Nice pics there PiPs! Gotta love that ash alright! Scott sent me one of those babies and that will be one of my next smokes indeed... nice tribute!

CD


----------



## Labman (May 27, 2007)

MP, all that bombing must keep you in great shape...because your ASH is amazing! :lol:

Okay, so that was a cheesy joke...but hey, I just had two drinks of Scotch and I'm very very tired. Cut me some slack!


----------



## Maduro PiPs (Jul 5, 2007)

You're a funny dude Charlie! LOL What scotch do you like?


----------



## Marlboro Cigars-cl (Feb 19, 2007)

One of my favorite smokes..
Nice pictures.


----------



## boomshay (Apr 30, 2007)

one of my favs as well, my box is quickly disappearing


----------



## silentjon (Apr 19, 2007)

Very nice!! One of my favorites also. I just picked up another box of these.


----------



## mrgatorman (Mar 23, 2007)

great ash...decent smokes. I love the CAO MX2 as well...look forward to the America.


----------



## Labman (May 27, 2007)

Maduro PiPs said:


> You're a funny dude Charlie! LOL What scotch do you like?
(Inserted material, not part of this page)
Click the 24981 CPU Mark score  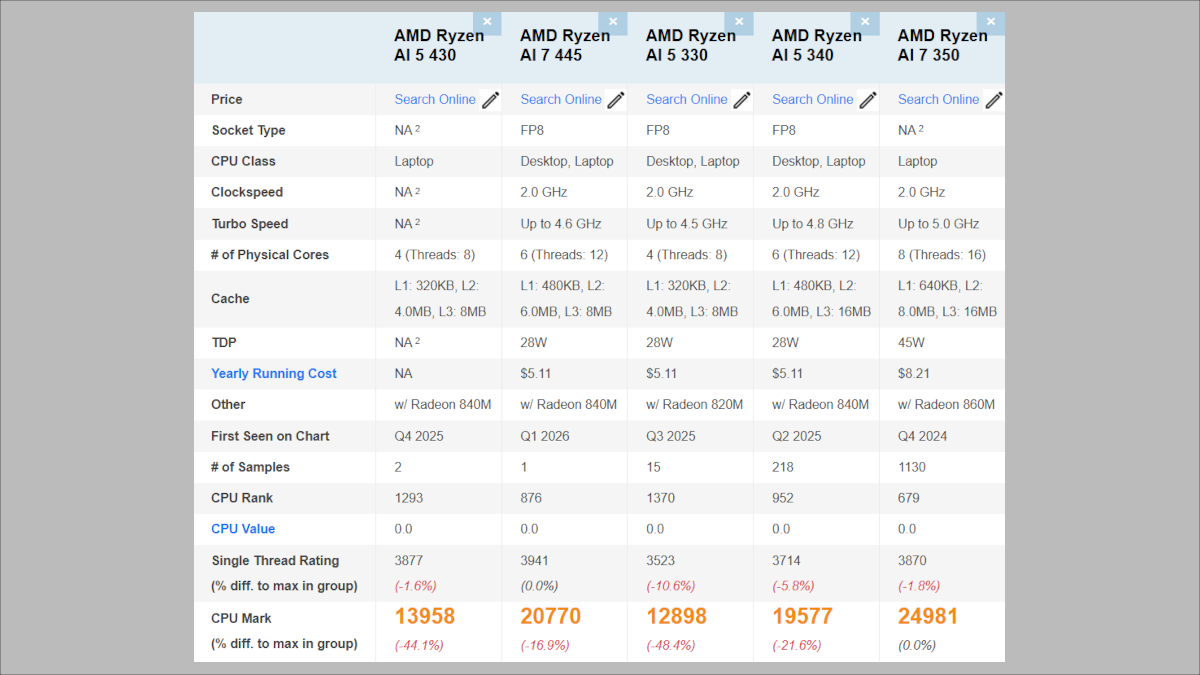pos(927,616)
Thanks Mario! Actually, it was my very first...and second drink of Scotch ever. It was Glenfiddich 12 yr. old. I liked it. I can't wait to get my hand on some of the higher end stuff.


----------



## Slow Triathlete (Jun 14, 2007)

I think that I've got a tear in my eye after that tribute!! I love those cigars and share them with as many people as I can!! They are by far my favorite cigars.

ST


----------



## GoinFerSmoke (Jan 1, 2007)

MMmmm brazilia, Italia now I want to try the bratalia


----------



## brianhewitt (Jul 10, 2007)

I love a long ash! I need to smoke another one of these guys... I had one a while back and really enjoyed it.


----------



## smokin'Jef (Jul 2, 2007)

Nice pics. impressive ash on that one and a super swell smoke. Love those Brazilia's! Now I'm tempted to light one of those up...:dribble:


----------



## Bigfoot (Jun 25, 2007)

great pics! Love that cigar!


----------